- Education: New York University
- Occupations: Professor of Applied Psychology, New York University

= Catherine Tamis-LeMonda =

American psychologist and academic

Catherine Tamis-LeMonda is a developmental psychologist and professor of applied psychology at New York University (NYU). She is an expert on parenting practices and the influence of parent-child social interaction on language, cognitive, and social development. She has co-edited numerous volumes on parenting and early child development including the Handbook of Father Involvement: Multidisciplinary Perspectives (with Natasha J. Cabrera) and Child Psychology: A Handbook of Contemporary Issues (with Lawrence Balter) and Gender Roles in Immigrant Families (with Susan Chuang).

Tamis-LeMonda is a Fellow of the Association for Psychological Science. She has served as an expert consultant on infant and child development for The New York Times, Discovery Channel, American Baby magazine, Scientific American, and The Wall Street Journal. She serves as an associate editor of the Journal of Experimental Psychology: General and Infancy.

== Biography ==
Tamis-LeMonda graduated magna cum laude with her Bachelor of Arts degree in psychology from New York University (NYU) in 1983. She went on to complete her PhD in experimental psychology with a concentration in developmental psychology at NYU in 1987, working under the supervision of Marc Bornstein. She joined the faculty of the Department of Applied Psychology at NYU Steinhardt in 1991 and was promoted to full professor in 2002.
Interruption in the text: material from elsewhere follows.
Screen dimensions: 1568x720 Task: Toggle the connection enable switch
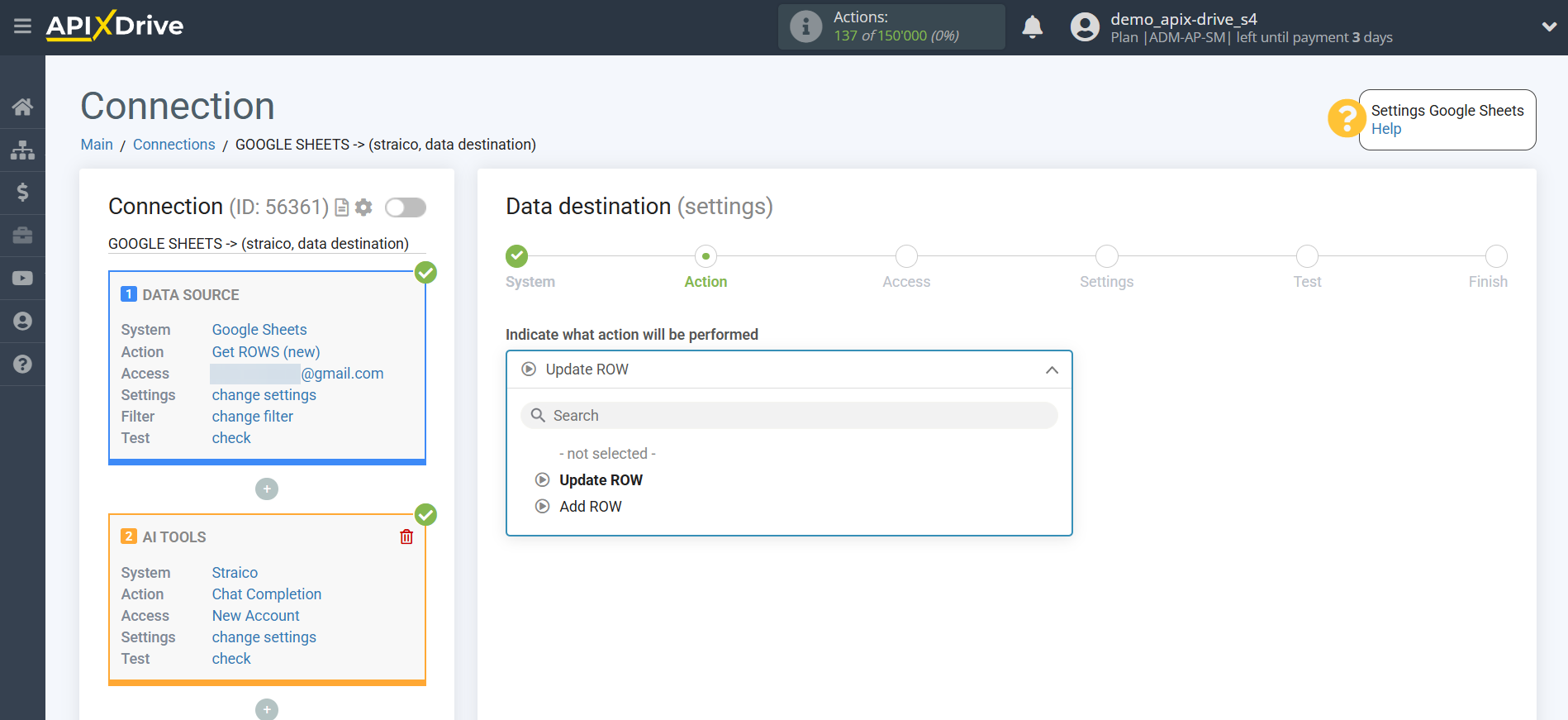406,207

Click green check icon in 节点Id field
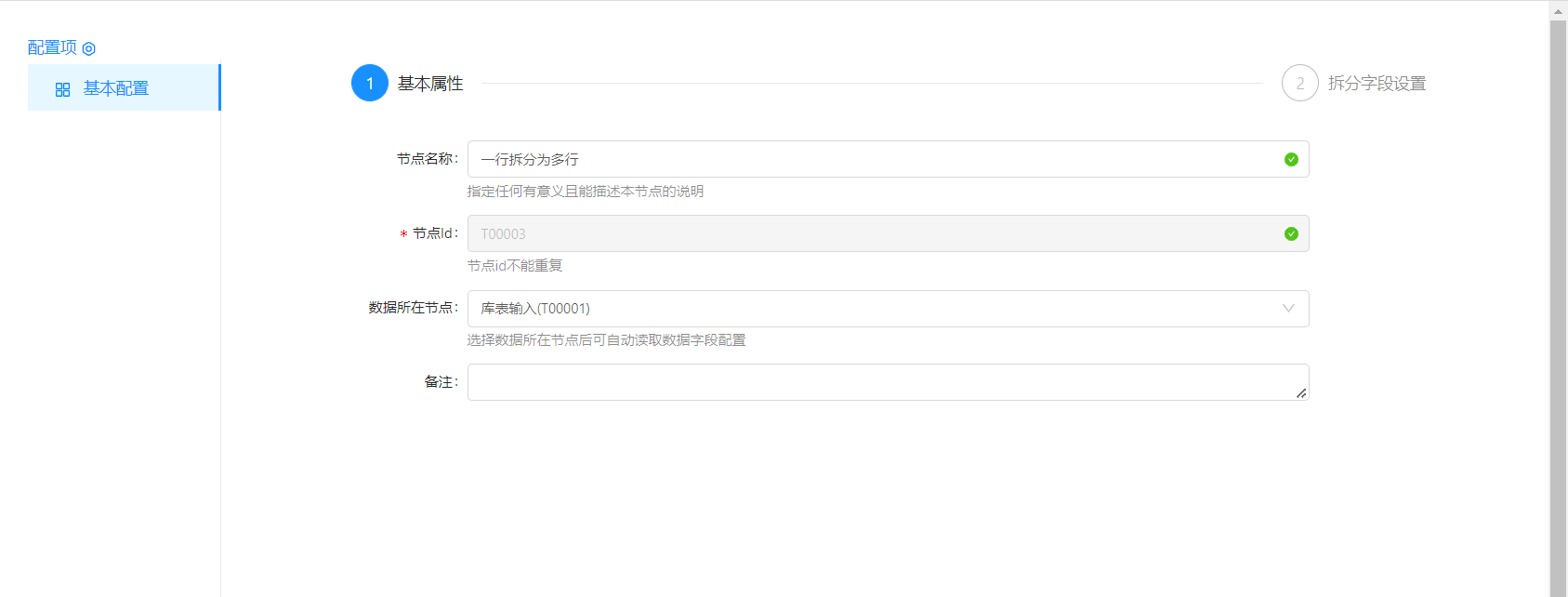click(1291, 233)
Tamis-LeMonda has received multiple grants for her research on parenting, child development, and school success from the National Institute of Child Health and Human Development, National Institute of Mental Health, the Ford Foundation, the Robin Hood Foundation, and the National Science Foundation. She serves as an appointed member of the Committee on Fostering School Success for English Learners: Toward New Directions in Policy, Practice, and Research of the National Academies of Sciences, Engineering, and Medicine.

== Research ==
Tamis-LeMonda's research program examines the impact of parental involvement on children's language and cognitive skills. Her early work emphasized sensitive and responsive parenting (i.e., maternal sensitivity), defined as the ability to perceive and infer infants' communicative intentions and respond to them appropriately, as a crucial factor promoting children's language development. In later studies, Tamis-LeMonda and colleagues examined the involvement of fathers as well as mothers in their children's development. An especially influential paper titled Fatherhood in the Twenty-First Century discussed the impact of various factors that influence children's upbringing, such as women's contributions to the labor force, the role of fathers in families where both parents reside at home, the detachment and distance of fathers who do not reside with their children, and cultural diversity in parenting practices.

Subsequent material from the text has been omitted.